PROBLEM TO WORK ON: Every line from the one containing "Collapse the resources" to the one containing "You are a computer-use agent. Viewport: 1080px" in the records below, both included, must be set down exactly, and no other line.

+---+

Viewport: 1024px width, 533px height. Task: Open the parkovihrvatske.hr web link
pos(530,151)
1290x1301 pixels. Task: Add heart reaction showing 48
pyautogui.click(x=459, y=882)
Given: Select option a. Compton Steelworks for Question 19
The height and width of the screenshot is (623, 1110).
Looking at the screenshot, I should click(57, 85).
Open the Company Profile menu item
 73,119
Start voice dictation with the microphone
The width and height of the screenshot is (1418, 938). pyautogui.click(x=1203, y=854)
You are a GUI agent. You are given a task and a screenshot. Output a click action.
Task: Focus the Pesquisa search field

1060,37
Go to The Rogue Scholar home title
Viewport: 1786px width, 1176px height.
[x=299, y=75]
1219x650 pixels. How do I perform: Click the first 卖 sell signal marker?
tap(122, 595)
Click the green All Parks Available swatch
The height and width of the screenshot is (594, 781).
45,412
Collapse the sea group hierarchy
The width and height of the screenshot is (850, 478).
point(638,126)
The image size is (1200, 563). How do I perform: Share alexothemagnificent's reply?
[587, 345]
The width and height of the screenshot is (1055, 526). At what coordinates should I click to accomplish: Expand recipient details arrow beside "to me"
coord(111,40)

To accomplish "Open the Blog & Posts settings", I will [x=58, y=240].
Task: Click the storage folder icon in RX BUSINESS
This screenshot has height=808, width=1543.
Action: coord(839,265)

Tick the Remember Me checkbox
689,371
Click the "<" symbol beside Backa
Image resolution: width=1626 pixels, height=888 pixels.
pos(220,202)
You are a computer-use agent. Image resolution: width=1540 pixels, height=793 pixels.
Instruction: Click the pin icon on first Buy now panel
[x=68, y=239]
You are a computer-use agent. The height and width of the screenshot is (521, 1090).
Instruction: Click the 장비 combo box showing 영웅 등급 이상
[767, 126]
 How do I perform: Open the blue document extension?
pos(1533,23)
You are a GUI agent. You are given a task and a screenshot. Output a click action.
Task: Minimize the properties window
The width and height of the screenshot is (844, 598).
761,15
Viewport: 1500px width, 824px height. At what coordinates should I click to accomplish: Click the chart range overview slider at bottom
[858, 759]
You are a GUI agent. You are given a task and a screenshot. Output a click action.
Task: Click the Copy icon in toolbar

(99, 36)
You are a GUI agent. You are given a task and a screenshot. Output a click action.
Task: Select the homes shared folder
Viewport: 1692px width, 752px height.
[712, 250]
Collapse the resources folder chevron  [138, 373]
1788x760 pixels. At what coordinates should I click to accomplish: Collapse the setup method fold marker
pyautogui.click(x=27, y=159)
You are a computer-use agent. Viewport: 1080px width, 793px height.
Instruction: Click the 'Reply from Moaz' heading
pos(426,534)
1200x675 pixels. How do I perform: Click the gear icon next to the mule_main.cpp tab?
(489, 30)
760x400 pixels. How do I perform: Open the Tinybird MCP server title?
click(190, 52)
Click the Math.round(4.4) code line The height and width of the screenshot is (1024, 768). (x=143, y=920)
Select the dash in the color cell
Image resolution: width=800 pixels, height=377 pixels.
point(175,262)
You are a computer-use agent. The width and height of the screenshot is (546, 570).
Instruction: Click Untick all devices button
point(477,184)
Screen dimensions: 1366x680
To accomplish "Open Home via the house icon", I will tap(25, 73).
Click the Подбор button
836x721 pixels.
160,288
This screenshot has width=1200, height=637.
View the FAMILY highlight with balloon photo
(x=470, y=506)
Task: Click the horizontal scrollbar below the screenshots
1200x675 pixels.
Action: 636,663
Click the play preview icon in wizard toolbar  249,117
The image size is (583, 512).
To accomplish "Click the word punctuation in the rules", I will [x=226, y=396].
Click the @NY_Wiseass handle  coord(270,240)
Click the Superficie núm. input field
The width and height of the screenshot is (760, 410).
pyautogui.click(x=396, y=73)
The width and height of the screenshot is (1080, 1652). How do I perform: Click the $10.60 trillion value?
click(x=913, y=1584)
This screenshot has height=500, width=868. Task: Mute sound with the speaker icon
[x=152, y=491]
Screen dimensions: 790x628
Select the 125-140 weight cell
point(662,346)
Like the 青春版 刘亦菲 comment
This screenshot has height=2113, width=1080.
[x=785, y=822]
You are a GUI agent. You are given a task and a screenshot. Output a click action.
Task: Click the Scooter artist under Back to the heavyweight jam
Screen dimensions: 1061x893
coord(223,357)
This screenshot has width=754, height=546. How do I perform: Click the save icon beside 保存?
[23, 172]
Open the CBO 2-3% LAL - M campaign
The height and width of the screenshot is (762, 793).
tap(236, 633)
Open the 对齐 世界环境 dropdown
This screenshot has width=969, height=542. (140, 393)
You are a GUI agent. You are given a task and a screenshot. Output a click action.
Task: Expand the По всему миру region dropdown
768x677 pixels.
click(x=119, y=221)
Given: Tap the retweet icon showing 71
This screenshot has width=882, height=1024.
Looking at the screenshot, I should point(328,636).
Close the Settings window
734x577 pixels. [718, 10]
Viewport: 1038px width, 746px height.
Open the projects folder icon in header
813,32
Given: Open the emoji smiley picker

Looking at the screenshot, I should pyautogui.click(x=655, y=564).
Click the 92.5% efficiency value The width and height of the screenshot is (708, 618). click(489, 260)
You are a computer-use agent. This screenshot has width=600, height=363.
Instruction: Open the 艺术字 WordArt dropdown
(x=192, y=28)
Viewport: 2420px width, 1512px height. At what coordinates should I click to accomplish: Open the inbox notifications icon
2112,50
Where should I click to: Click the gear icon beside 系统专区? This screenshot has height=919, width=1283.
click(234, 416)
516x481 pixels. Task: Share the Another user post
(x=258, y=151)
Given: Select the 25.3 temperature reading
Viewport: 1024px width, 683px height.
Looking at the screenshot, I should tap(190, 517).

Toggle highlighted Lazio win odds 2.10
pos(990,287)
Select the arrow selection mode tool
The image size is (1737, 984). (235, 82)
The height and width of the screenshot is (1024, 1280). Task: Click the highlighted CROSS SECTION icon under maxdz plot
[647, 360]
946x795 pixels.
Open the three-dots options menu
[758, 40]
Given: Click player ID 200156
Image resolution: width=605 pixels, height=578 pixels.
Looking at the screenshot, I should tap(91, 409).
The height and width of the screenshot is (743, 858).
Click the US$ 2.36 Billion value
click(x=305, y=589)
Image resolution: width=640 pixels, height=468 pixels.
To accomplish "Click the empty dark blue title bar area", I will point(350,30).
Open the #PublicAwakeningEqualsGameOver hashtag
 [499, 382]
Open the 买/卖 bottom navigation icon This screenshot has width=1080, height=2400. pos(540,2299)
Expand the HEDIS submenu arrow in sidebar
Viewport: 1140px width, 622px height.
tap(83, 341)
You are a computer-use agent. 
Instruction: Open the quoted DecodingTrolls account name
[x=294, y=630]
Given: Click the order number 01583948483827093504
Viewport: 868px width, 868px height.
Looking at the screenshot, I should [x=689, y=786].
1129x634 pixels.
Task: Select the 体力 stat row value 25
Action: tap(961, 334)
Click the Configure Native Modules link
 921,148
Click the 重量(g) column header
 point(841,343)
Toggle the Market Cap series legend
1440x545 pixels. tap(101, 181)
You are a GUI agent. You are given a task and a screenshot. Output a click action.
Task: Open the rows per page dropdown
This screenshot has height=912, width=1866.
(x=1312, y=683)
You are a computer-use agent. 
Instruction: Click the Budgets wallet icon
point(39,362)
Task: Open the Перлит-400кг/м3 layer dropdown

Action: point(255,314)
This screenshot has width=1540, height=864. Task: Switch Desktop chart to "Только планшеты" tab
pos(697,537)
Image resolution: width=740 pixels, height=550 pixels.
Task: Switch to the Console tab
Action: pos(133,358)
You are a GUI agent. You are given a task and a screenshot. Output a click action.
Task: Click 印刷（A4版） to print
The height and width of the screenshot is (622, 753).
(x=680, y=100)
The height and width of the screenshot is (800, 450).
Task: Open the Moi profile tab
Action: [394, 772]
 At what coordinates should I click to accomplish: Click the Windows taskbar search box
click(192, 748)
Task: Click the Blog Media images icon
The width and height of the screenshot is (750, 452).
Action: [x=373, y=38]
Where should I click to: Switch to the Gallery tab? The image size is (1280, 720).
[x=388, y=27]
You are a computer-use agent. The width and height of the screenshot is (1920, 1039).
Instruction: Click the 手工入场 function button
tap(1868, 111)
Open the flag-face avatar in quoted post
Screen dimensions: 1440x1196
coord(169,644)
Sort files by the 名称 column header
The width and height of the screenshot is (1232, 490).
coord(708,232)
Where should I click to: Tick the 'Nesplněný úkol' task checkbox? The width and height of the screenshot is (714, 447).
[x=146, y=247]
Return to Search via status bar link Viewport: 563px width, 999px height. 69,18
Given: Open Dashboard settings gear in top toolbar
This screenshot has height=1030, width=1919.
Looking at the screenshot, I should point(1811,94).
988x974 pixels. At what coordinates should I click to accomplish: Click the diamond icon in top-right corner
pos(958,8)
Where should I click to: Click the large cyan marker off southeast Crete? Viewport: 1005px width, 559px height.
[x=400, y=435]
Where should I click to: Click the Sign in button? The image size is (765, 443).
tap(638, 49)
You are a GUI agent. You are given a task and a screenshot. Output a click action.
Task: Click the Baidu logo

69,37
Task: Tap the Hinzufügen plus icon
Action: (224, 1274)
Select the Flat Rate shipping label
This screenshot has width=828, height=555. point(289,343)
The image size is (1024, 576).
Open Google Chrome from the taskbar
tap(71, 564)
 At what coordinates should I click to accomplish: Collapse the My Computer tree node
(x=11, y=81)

+---+

ANSWER FOR THE TASK:
Collapse the resources folder chevron  [138, 373]
1788x760 pixels. At what coordinates should I click to accomplish: Collapse the setup method fold marker
pyautogui.click(x=27, y=159)
You are a computer-use agent. Viewport: 1080px width, 793px height.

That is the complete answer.